As anybody who has known me for a while will know, I've periodically suffered from bouts of depression and anxiety. Samuel Johnson characterised his depression as a 'Black Dog', but mine's more of a dead barn owl. It just lies there, putting you off your food, killing your concentration and generally bumming you out. You wish it would go away, and it's a bit difficult to explain to other people.

Anxiety exists at the other end of the scale, and manifests in worrying about the future, racing thoughts, and casting around for threats. You repeatedly visualise future scenarios, trying to anticipate problems and make contingency plans. When I've had it bad, I've started to get agrophobic - I become hyperaware of the people around me in public, and start to filter strangers in terms of threat/non-threat. As you can imagine, this ends up rather colouring your perception, and makes you much more likely to interpret value neutral information as scary or unpleasant. It can manifest as a feeling of radical loss of control, as if danger could rise from anywhere around you at any moment. This feels knackering and horrible, and the quickest way to make it stop is to make sure all the doors are locked, go into your room, and stay there.

But, of course, being stuck inside your room with no stimulation or respite from your thoughts is conducive to depression, so often you find yourself ping-ponging between two very unpleasant states - skull-pounding stress and heart-sinking depression. In the same way that anxiety makes you slice up the world in terms of potential threats, depression is likely to make you view the world in terms of all of its deficiencies - you end up evaluating your own life, and the phenomenon of human existence, and thinking dear God, it's unbearably awful and pointless.

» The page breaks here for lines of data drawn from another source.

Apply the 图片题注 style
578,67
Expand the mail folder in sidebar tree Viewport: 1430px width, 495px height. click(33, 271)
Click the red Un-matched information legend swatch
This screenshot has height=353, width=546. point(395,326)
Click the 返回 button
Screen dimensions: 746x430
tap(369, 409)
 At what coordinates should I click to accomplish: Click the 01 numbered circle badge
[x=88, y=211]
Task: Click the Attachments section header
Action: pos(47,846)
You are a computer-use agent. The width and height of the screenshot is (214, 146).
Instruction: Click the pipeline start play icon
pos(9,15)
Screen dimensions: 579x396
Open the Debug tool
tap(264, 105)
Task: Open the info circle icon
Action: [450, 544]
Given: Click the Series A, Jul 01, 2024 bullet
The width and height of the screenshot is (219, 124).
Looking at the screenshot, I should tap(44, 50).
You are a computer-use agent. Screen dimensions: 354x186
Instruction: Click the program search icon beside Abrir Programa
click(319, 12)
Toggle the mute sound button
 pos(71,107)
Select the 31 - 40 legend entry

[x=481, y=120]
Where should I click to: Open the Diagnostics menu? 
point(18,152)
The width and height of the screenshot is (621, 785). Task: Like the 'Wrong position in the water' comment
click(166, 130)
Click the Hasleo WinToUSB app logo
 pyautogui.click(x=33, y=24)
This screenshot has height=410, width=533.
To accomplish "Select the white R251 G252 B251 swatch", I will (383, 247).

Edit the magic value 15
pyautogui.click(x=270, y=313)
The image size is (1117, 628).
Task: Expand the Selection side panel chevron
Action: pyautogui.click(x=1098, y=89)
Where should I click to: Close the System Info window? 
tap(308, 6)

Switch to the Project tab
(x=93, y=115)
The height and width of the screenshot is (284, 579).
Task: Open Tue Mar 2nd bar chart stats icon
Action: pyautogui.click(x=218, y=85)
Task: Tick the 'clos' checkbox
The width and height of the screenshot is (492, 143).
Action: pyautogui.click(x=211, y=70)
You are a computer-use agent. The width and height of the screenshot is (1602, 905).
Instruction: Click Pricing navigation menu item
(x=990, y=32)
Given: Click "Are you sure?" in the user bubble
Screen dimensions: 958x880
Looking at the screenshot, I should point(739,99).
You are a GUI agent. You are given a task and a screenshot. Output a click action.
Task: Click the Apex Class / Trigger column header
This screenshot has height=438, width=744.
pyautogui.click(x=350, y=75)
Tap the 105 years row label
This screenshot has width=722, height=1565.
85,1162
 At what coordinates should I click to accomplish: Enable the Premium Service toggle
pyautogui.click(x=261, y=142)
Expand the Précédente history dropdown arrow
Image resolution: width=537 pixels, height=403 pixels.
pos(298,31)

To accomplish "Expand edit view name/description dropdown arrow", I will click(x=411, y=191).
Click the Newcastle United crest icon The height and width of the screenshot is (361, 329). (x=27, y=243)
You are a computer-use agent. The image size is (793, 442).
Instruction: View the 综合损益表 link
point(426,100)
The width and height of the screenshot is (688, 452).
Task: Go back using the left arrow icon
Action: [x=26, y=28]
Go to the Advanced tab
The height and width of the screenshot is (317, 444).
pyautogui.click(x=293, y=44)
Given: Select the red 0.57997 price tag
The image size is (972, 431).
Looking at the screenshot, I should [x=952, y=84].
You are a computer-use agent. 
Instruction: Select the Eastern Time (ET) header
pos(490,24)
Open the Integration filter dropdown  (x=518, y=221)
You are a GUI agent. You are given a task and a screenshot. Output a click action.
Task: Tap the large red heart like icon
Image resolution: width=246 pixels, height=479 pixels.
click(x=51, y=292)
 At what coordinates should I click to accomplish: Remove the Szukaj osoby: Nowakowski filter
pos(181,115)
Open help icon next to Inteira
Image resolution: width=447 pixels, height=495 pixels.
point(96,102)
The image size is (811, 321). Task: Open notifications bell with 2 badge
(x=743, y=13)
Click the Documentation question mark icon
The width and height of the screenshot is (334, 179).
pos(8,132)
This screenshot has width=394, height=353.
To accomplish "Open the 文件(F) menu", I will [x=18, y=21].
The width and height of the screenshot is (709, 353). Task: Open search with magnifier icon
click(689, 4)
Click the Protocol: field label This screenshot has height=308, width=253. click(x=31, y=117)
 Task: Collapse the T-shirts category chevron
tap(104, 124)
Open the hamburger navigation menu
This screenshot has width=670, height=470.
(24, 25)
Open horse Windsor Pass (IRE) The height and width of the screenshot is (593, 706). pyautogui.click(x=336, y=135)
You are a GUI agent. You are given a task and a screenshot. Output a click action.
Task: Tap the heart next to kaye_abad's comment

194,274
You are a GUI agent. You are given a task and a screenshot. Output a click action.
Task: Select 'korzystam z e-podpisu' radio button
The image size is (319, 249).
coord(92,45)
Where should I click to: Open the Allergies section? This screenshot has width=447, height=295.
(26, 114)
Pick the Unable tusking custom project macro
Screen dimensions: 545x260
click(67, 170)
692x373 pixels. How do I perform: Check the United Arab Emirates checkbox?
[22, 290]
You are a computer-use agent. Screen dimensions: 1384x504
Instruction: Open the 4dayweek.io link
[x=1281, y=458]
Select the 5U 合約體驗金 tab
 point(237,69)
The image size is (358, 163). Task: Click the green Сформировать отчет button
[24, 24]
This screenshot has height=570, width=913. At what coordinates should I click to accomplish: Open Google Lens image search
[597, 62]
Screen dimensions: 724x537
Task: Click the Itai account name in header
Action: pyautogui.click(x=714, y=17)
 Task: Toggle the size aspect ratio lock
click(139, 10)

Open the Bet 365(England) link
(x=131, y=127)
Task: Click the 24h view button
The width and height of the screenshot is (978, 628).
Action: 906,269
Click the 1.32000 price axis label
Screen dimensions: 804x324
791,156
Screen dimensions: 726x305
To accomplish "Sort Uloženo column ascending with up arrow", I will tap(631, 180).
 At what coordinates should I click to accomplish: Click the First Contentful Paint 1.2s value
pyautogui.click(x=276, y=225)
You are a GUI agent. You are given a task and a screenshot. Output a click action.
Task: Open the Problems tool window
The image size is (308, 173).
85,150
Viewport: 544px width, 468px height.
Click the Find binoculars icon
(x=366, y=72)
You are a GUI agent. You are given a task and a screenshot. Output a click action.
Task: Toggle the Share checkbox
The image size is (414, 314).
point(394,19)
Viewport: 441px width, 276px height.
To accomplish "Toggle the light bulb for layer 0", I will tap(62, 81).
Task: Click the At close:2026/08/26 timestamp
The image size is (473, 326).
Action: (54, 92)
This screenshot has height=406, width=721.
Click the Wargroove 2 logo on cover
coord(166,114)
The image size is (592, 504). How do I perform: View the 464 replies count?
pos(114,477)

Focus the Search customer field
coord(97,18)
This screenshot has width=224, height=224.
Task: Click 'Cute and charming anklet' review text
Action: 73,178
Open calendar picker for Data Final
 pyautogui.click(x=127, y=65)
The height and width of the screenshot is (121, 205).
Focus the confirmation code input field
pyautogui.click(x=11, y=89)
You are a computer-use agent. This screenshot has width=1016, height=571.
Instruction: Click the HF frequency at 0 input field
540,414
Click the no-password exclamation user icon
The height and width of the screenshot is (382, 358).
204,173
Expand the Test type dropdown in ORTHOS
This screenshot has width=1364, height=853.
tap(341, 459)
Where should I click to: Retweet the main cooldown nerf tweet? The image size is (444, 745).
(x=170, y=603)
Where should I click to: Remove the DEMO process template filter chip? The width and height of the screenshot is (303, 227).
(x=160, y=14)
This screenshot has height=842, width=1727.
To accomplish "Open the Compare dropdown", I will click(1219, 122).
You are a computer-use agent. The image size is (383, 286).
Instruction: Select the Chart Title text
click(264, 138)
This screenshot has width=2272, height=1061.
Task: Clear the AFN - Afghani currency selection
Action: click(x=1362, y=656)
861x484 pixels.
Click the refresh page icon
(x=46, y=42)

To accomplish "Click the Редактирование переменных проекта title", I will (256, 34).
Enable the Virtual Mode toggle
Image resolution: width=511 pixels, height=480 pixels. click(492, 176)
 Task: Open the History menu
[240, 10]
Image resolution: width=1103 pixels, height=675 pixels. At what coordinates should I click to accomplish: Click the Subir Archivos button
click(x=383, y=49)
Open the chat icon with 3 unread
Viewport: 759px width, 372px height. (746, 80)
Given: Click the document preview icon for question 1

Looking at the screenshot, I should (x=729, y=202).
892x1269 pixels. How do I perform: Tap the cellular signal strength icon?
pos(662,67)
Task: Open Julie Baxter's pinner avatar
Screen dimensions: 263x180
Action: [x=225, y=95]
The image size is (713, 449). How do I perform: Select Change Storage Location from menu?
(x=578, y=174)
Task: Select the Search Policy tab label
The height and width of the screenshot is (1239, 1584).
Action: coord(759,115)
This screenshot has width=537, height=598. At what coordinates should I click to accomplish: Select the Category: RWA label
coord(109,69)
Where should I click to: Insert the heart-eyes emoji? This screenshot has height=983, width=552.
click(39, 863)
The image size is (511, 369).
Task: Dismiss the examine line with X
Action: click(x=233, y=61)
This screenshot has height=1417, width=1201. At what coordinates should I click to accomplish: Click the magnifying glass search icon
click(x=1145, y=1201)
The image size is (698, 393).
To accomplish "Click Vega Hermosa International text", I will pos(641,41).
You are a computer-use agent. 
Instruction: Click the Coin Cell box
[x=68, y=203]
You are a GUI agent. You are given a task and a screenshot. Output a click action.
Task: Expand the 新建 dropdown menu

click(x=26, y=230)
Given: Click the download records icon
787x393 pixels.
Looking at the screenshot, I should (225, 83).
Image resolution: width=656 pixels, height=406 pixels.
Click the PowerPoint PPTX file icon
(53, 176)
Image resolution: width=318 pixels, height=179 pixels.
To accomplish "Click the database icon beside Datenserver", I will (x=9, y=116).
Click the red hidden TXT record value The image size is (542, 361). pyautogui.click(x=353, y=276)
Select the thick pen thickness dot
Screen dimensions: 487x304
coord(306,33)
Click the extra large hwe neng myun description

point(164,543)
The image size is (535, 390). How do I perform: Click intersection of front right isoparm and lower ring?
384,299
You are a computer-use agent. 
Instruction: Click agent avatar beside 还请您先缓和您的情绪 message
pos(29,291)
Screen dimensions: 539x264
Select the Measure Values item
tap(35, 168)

The really difficult thing is that there are grains of truth in the distorted worldviews engendered by these nasty states. We do have limited control over our environment, and major negative incidents - including fatal ones - can come lurching into one's life out of nowhere, apparently without reason or justice. People get mugged or hurt in car accidents or lose things or die. Similarly, when you're depressive, you can look at all this injustice, and think of all the people dying lonely, confusing deaths in hospital wards, and of all the people starving or diseased or suffering in the world, and conclude we live in a cruel, horrendous universe. You imagine people laughing it off or countering with some woolly bit of sophistry, and you think to yourself that to survive you have to be either callous or wilfully stupid.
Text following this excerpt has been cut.